> **THE PROBLEM**:
Copy the rows from the start of the dataset excerpt through the line containing "will [253, 22].", both ends included, and swap "Open" for "Launch" while leaving everything else the same.

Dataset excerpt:
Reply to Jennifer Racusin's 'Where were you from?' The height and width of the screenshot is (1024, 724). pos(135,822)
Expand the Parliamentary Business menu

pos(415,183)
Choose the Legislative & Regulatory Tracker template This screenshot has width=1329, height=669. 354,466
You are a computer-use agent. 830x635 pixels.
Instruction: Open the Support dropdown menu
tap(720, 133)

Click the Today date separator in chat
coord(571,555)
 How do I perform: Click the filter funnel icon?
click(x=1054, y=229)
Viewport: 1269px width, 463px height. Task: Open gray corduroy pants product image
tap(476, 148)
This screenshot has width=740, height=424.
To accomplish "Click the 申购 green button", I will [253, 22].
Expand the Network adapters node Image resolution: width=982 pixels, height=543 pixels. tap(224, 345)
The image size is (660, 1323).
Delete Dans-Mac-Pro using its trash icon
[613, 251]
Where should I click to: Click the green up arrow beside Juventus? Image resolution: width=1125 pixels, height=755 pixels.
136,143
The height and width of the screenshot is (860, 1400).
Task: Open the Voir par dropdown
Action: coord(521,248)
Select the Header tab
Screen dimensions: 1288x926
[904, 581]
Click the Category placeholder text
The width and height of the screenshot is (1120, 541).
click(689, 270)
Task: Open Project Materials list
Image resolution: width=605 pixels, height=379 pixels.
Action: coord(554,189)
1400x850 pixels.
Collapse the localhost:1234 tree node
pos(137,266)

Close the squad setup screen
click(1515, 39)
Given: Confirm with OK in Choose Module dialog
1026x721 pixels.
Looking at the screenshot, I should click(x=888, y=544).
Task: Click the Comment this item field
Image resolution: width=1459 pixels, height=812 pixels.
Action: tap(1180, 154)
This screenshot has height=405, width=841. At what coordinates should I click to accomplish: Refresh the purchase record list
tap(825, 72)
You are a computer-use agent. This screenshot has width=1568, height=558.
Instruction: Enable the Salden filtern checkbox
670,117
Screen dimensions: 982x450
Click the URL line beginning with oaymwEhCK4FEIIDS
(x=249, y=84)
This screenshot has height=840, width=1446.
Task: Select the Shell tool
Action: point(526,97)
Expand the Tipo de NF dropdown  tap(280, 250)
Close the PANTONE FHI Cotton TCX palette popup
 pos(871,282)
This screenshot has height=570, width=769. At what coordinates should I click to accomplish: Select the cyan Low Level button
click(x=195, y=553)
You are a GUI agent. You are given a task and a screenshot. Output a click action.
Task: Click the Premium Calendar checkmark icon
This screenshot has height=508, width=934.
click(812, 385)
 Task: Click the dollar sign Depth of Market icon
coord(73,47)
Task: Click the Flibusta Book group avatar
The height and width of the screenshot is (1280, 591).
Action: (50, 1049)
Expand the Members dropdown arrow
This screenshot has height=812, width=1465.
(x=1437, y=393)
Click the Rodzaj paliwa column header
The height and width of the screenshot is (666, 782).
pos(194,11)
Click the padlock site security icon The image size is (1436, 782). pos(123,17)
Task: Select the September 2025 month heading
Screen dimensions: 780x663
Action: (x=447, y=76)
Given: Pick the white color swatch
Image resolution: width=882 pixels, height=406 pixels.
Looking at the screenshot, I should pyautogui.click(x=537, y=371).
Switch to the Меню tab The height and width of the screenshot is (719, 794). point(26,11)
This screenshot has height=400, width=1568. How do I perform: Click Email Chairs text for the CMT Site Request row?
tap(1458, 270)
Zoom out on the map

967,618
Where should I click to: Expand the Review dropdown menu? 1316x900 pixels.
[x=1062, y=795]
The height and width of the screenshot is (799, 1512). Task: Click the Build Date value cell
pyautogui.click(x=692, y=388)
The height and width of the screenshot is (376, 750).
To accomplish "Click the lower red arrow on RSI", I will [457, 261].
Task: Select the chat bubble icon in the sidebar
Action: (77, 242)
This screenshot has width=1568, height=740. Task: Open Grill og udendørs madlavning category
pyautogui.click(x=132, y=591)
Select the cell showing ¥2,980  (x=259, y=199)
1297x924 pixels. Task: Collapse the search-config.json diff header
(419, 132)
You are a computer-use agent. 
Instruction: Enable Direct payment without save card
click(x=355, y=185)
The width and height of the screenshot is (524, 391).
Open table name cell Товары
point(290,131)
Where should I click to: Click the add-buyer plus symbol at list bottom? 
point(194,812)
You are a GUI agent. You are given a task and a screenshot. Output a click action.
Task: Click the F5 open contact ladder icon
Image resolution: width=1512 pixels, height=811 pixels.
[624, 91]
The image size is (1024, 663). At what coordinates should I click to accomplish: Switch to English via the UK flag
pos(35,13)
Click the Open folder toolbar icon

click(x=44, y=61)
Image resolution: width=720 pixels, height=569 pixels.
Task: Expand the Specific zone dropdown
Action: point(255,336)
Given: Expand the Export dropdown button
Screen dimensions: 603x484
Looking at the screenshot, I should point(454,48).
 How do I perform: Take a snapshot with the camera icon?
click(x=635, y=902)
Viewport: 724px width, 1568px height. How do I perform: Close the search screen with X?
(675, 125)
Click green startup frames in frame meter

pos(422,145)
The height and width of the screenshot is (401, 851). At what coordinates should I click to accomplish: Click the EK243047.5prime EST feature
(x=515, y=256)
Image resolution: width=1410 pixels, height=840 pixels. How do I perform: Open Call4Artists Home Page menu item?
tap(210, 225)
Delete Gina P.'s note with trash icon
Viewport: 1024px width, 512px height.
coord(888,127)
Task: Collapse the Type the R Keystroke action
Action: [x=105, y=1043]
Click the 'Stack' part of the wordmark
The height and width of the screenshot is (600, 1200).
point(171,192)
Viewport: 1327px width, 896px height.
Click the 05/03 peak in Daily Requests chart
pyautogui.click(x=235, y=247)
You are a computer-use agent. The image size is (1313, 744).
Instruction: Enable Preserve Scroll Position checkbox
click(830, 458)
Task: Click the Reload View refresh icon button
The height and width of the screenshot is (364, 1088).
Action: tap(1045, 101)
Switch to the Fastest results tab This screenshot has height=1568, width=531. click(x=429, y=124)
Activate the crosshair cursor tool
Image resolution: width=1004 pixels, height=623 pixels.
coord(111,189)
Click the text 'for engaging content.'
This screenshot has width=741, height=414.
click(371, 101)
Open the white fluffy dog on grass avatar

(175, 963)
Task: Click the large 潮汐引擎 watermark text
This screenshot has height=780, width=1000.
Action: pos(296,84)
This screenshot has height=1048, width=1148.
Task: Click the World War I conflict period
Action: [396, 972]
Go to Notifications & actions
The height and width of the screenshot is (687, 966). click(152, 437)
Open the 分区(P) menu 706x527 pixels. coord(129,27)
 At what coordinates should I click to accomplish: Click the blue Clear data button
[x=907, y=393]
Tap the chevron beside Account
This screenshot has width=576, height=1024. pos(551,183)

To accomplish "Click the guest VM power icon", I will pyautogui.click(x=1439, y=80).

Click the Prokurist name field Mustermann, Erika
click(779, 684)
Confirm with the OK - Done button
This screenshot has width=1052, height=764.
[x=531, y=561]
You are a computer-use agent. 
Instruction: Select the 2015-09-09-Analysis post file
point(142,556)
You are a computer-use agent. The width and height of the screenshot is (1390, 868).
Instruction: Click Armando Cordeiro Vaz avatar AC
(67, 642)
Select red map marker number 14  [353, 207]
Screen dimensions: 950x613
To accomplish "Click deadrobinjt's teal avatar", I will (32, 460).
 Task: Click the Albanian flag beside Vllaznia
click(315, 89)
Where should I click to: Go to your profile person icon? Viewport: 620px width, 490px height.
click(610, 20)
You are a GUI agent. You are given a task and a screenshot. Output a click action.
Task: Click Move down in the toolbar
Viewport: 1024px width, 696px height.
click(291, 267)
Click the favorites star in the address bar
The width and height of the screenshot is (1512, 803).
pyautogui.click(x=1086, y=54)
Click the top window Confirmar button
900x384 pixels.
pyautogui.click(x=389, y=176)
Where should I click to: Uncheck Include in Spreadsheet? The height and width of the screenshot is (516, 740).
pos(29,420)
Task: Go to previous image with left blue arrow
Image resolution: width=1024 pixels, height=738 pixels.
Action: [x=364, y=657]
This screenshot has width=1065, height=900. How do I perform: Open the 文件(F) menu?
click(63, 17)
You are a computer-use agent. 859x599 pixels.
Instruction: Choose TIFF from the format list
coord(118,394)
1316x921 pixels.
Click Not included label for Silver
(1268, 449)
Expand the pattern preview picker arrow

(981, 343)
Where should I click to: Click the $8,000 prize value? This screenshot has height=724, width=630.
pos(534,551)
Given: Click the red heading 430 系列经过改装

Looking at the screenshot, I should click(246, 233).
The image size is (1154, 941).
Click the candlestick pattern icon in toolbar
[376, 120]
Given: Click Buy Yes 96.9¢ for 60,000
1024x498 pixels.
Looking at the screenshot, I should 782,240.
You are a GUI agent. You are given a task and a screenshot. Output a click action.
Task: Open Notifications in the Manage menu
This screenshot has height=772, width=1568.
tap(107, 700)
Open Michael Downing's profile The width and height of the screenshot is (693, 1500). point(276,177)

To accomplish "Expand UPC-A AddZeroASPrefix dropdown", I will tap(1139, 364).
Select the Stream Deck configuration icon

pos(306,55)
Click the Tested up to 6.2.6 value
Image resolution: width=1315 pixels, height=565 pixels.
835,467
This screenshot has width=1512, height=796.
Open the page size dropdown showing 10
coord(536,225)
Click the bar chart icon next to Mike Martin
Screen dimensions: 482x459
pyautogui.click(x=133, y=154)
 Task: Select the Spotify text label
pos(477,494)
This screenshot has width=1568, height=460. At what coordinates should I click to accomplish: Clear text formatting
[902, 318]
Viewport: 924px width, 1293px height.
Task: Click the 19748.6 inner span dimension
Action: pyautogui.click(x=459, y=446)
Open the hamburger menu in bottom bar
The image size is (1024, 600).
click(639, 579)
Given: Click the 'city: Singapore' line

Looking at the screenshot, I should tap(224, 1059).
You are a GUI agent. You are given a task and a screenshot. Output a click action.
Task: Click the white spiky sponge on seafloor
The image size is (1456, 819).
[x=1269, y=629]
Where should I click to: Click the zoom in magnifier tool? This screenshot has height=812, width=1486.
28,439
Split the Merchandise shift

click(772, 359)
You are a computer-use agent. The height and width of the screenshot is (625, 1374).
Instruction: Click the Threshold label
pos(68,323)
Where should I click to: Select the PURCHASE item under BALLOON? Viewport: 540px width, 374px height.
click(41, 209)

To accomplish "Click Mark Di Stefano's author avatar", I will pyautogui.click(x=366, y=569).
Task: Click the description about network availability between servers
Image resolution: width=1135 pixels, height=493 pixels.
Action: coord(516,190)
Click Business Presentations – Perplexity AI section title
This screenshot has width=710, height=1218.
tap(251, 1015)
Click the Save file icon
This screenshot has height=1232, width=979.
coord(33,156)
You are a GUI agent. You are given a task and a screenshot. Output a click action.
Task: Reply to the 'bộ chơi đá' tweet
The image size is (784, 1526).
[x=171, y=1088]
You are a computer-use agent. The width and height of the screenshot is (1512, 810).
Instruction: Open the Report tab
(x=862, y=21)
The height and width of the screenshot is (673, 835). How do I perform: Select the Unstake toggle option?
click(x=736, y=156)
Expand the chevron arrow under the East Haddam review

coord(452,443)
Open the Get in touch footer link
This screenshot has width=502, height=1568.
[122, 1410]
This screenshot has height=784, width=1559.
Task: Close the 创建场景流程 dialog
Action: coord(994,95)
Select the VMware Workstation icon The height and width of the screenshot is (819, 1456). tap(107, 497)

> **RIGHT ANSWER**:
Reply to Jennifer Racusin's 'Where were you from?' The height and width of the screenshot is (1024, 724). pos(135,822)
Expand the Parliamentary Business menu

pos(415,183)
Choose the Legislative & Regulatory Tracker template This screenshot has width=1329, height=669. 354,466
You are a computer-use agent. 830x635 pixels.
Instruction: Launch the Support dropdown menu
tap(720, 133)

Click the Today date separator in chat
coord(571,555)
 How do I perform: Click the filter funnel icon?
click(x=1054, y=229)
Viewport: 1269px width, 463px height. Task: Launch gray corduroy pants product image
tap(476, 148)
This screenshot has width=740, height=424.
To accomplish "Click the 申购 green button", I will [253, 22].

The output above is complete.